Segment Start: Records provided
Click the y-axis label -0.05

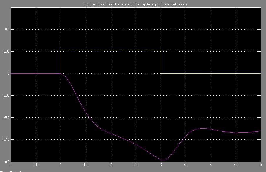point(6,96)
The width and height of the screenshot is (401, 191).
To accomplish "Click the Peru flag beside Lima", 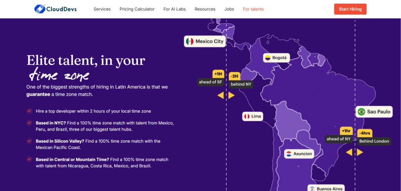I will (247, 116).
Segment End: Records provided
Segment Start: Records provided
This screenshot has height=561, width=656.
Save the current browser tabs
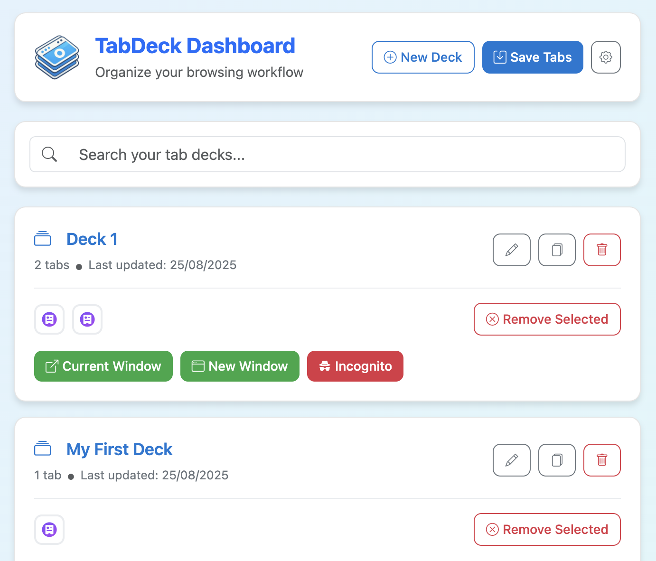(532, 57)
Segment End: Records provided
▶ **Exercise details**: Return each line of the listing that holds the string "screenshot".

▶ **Answer to this task**:
The width and height of the screenshot is (401, 191).
This screenshot has height=561, width=656.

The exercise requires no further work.